Bukit Piton Forest Reserve - Forest Restoration & Orangutan Conservation Project

Orangutan nest spotted at the planted tree
Bukit Piton Forest Reserve © WWF-Malaysia / Mazidi Abd Ghani

What if we could make this process more efficient? That’s where my research comes in. I’m harnessing the power of artificial intelligence (AI) to develop an automated way of detecting orangutan nests in drone images, to help conservationists quickly and accurately monitor their populations.

To understand how nests are surveyed, I visited Bukit Piton Forest Reserve in Sabah, Malaysia. While a drone took images from canopy level, I trekked into the rainforest on foot to look for orangutans and their nests with the help of WWF-Malaysia’s knowledgeable orangutan team. Back in the lab, I used the aerial images to train AI technology to learn the unique features of orangutan nests, such as their shapes and colour. From this, I’m developing a deep-learning model that will not only automatically detect and classify the nests in the photos, but will also be able to analyse them. It will help us understand the characteristics of the nests, such as how they’re constructed and how they differ between individuals or populations. We can also examine how the nests are used over time, how long they last, and how they change with weather patterns. By identifying common patterns in nest construction, we can better understand orangutan behaviour and their relationship with their habitat.

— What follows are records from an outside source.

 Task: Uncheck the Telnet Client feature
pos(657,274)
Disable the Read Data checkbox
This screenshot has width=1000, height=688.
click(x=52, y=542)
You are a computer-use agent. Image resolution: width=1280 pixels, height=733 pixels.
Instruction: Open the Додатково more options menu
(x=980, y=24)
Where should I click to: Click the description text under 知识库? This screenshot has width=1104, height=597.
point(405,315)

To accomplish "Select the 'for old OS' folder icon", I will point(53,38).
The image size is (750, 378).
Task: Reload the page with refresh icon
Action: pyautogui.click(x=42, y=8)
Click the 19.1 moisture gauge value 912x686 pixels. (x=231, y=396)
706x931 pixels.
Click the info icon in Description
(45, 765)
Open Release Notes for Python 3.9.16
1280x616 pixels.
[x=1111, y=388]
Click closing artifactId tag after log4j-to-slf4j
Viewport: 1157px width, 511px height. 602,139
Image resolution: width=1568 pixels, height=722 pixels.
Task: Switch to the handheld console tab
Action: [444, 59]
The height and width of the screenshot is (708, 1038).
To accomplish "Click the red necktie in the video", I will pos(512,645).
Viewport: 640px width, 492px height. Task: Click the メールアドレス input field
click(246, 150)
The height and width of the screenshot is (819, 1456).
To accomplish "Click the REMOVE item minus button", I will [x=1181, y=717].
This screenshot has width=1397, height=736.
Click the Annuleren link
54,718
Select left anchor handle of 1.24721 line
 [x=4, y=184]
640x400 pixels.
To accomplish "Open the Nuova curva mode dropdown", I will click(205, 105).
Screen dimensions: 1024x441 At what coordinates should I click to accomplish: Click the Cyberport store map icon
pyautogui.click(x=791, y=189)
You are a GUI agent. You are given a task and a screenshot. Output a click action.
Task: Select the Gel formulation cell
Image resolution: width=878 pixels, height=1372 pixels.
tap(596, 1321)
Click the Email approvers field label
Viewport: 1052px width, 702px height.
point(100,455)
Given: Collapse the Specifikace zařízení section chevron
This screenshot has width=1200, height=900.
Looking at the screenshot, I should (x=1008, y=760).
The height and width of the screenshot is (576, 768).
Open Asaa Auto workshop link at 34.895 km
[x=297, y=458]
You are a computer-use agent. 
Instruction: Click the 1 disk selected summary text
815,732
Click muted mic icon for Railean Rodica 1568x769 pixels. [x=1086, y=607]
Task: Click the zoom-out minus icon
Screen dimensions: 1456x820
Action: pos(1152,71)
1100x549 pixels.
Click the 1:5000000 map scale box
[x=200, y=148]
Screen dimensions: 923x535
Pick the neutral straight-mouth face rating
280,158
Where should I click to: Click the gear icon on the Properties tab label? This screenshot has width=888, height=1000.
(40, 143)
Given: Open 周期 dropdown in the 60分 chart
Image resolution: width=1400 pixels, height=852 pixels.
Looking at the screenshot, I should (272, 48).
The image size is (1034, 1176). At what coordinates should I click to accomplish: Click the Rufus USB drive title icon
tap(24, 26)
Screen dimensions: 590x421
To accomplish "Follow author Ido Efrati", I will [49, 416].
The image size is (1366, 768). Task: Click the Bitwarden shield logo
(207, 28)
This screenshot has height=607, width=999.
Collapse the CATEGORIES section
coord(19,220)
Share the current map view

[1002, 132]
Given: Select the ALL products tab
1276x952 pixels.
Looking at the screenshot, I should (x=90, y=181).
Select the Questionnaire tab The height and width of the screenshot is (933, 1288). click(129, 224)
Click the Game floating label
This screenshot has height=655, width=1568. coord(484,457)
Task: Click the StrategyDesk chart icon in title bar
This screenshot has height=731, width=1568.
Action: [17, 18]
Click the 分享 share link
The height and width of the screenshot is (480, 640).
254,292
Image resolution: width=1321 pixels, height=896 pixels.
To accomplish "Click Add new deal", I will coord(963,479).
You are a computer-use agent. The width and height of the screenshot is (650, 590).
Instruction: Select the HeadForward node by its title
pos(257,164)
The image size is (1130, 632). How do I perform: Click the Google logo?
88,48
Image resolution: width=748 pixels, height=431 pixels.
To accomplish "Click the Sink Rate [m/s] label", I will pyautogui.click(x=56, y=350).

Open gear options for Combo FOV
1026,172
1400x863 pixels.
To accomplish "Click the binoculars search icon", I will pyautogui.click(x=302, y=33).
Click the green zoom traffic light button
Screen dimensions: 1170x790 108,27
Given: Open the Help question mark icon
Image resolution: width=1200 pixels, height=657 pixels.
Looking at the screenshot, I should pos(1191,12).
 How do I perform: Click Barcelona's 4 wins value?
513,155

One of the biggest obstacles to protecting rare species is the difficulty of monitoring their populations, so AI has huge potential to revolutionise conservation efforts. Thanks to your support, WWF is able to embrace technological innovations and combine them with traditional survey methods to improve the accuracy and efficiency of monitoring work, assess the effectiveness of conservation actions, and make science-based decisions.

Thank you for your support helping to protect vulnerable wildlife for generations to come.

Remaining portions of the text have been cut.